What Strong Dollar? US Boom Provides Oil Hedge
The energy boom in the world's largest economy is providing a shock absorber for major U.S. oil companies, helping to hedge a strong dollar as the increase in domestic production buffers them from from currency volatility that can pinch earnings.
The relationship between oil prices and the greenback–which on Monday hovered close to near a two-year high against a basket of its counterparts–is complex, yet analysts say a rising dollar is generally a modest negative for oil producing companies.
Crude is priced in dollars, and a strong U.S. currency puts downward pressure on crude, which helps contain commodity inflation pressures that eventually get passed down to consumers.
Typically, that dynamic is less beneficial to the oil producers that thrive when the market is bidding up prices. Although refineries can earn higher profit margins in an environment of low crude, producers often suffer a drop in profits.
Thinks may be different now, however, and energy giants are downplaying the strong greenback's impact on their operations. Mark Finley, BP America's general manager of global energy markets and US economics, said in an e-mail reply to a question from CNBC that "oil prices are primarily driven by oil market supply and demand fundamentals, rather than movements in the dollar—as is evident by the recent decline coming amid weak global demand and strong growth in US production."

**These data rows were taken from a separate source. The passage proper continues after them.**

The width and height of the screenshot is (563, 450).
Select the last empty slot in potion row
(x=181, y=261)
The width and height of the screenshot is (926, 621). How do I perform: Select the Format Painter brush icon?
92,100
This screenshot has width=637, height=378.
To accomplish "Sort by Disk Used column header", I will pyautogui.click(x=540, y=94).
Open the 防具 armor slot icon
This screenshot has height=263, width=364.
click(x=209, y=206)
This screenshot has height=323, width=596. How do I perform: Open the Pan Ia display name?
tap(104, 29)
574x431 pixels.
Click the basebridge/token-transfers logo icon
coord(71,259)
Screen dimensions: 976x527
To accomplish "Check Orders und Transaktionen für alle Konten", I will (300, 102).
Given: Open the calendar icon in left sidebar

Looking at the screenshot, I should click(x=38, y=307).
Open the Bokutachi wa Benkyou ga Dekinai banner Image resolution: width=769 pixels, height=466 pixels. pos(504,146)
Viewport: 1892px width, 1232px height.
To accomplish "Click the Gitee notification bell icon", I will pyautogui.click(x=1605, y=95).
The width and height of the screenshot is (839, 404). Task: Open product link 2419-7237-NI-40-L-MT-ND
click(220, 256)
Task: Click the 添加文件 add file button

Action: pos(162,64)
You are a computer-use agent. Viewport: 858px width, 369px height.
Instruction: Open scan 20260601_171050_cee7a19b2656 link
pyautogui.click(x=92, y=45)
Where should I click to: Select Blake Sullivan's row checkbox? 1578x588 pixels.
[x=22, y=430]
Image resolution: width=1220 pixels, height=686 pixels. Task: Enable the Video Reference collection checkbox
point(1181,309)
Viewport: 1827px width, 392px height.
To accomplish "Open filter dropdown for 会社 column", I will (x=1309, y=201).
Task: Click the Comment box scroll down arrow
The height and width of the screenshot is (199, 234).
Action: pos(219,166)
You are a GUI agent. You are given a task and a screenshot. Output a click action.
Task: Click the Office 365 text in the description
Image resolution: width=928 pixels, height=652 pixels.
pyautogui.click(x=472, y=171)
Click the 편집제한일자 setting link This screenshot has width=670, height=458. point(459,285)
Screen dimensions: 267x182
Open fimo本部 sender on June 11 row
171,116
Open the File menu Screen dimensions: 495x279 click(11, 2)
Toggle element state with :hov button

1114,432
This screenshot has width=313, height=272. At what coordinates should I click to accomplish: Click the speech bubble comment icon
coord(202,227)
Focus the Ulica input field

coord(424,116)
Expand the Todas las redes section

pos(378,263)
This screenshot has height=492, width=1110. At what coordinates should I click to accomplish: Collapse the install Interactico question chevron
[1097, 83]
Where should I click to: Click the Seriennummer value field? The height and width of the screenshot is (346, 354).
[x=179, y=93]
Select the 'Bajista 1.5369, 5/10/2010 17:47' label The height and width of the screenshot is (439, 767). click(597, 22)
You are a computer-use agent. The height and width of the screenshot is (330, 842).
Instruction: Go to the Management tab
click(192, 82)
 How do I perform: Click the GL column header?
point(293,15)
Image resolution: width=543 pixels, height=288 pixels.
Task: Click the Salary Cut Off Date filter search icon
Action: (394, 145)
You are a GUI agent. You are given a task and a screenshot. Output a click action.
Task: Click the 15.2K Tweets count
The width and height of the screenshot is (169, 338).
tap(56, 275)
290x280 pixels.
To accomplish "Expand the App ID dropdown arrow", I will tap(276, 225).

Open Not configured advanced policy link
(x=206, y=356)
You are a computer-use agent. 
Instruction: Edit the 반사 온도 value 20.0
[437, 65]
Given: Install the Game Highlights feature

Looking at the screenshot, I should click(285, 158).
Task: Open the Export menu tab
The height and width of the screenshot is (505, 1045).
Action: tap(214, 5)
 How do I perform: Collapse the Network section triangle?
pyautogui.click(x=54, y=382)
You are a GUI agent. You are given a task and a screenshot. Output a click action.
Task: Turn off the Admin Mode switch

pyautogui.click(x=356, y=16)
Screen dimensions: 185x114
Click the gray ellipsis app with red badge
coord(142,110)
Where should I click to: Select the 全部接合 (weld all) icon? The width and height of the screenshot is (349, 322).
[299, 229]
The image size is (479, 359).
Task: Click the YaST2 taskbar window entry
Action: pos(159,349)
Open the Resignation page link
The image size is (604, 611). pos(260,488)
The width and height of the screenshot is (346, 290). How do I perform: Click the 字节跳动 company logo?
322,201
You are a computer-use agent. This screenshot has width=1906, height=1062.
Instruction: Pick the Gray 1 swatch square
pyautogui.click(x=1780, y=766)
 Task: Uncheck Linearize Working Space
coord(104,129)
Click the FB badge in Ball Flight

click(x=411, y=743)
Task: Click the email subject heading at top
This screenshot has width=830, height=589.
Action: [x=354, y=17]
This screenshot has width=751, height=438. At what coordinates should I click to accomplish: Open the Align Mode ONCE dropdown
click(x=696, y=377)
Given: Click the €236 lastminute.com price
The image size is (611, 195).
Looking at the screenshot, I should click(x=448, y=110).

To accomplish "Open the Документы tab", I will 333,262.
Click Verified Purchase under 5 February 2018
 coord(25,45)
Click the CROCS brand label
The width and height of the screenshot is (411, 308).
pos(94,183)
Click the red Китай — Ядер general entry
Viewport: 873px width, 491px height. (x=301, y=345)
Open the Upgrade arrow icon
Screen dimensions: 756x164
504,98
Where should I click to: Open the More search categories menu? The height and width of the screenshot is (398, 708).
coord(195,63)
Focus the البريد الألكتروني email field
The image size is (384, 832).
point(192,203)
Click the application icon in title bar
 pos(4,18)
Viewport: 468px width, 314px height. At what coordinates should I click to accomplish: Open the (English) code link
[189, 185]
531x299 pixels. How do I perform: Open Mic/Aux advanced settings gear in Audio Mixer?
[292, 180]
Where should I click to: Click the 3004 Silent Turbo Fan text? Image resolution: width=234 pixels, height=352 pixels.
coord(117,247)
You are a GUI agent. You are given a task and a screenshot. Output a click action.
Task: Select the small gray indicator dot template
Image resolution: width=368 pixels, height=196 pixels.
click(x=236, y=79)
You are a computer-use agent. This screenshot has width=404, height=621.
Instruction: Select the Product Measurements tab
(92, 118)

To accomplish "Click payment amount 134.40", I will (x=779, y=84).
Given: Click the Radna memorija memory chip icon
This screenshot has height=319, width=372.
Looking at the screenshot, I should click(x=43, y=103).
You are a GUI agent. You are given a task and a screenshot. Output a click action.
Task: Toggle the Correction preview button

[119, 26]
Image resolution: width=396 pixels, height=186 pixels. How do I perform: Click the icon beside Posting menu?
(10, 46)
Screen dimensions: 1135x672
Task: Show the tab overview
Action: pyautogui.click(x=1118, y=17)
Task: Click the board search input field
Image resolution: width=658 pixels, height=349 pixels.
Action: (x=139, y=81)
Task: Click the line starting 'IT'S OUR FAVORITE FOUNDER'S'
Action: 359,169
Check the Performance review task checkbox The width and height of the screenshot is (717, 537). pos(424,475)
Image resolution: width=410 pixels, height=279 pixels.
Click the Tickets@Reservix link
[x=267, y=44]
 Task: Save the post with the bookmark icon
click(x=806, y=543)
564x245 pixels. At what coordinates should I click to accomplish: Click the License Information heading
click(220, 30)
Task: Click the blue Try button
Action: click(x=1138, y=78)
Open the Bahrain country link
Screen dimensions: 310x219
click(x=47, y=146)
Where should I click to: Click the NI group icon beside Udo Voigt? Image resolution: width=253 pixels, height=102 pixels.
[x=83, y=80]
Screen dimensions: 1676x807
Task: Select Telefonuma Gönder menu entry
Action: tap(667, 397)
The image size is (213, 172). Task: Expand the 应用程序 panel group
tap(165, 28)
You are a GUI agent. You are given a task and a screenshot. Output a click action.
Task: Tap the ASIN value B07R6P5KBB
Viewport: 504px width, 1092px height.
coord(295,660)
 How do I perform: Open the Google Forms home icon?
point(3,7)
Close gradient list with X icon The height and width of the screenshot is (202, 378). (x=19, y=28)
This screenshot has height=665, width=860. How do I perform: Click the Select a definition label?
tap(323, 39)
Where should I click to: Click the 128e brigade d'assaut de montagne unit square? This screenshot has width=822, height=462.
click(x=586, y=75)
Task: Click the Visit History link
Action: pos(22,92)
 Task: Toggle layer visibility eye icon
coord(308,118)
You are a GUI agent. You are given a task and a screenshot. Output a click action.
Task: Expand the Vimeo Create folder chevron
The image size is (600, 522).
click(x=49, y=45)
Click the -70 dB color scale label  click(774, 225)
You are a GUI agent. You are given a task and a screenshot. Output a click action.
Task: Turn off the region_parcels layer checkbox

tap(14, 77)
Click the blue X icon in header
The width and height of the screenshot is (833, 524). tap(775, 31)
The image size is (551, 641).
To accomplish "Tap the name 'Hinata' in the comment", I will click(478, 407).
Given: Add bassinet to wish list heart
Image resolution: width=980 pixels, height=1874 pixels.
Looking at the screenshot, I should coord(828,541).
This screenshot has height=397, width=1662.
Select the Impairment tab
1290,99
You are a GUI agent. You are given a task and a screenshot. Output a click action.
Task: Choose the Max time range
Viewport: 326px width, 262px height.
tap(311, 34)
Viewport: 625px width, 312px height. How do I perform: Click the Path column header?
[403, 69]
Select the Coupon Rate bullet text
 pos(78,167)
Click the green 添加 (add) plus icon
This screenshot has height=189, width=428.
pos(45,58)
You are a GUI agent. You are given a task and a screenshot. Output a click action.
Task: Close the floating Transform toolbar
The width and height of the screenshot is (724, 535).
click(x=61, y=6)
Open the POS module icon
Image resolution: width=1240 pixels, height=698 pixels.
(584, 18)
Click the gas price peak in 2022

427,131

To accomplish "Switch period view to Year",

Some analysts already see a shift underway in the traditional relationship between crude and the dollar. In a March research report, Bank of America-Merrill Lynch said with the U.S.'s growing energy independence was causing the negative correlation between the dollar and oil to ease.
"If you're producing more and more here and you're doing exporting, the strong dollar effect is reduced quite a bit," said Richard Hastings, a macro strategist at Global Hunter Securities. "You could look it as a hedge or a buffer…but it avoids the import/export currency effect that brings into focus the stronger dollar."
Although multinational oil giants ExxonMobil, Chevron and ConocoPhillips all reported flat to weaker earnings in the first quarter, all three reduced overseas production while ratcheting up exploration in domestic hotspots.
Chevron,the second-largest U.S. oil company by market value after Exxon, reported flat daily oil production in the U.S. during the first quarter–but its international wells saw a drop of 2.5 percent. Meanwhile, Exxon's U.S. oil production accounted for the majority of its product sales.
(Read more: US Oil Moves Inland, Making Storms Less Disruptive.)
Impact on Labor Costs
The impact of a stronger dollar can be felt in more subtle ways. Fadel Gheit, senior analyst at Oppenheimer & Co., said that while oil companies are "basically agnostic" on FX moves, a weak local currency can inflate labor and operational costs in foreign markets like Europe and Australia.
"If they are paying local wages all of a sudden they see increases of 10-15 percent for the same service," Gheit said. Yet with more production migrating to the U.S., wages and operations in foreign markets may become less volatile.
"It is not really a game changer, but obviously in the budgeting process" currency levels are taken into account, he added.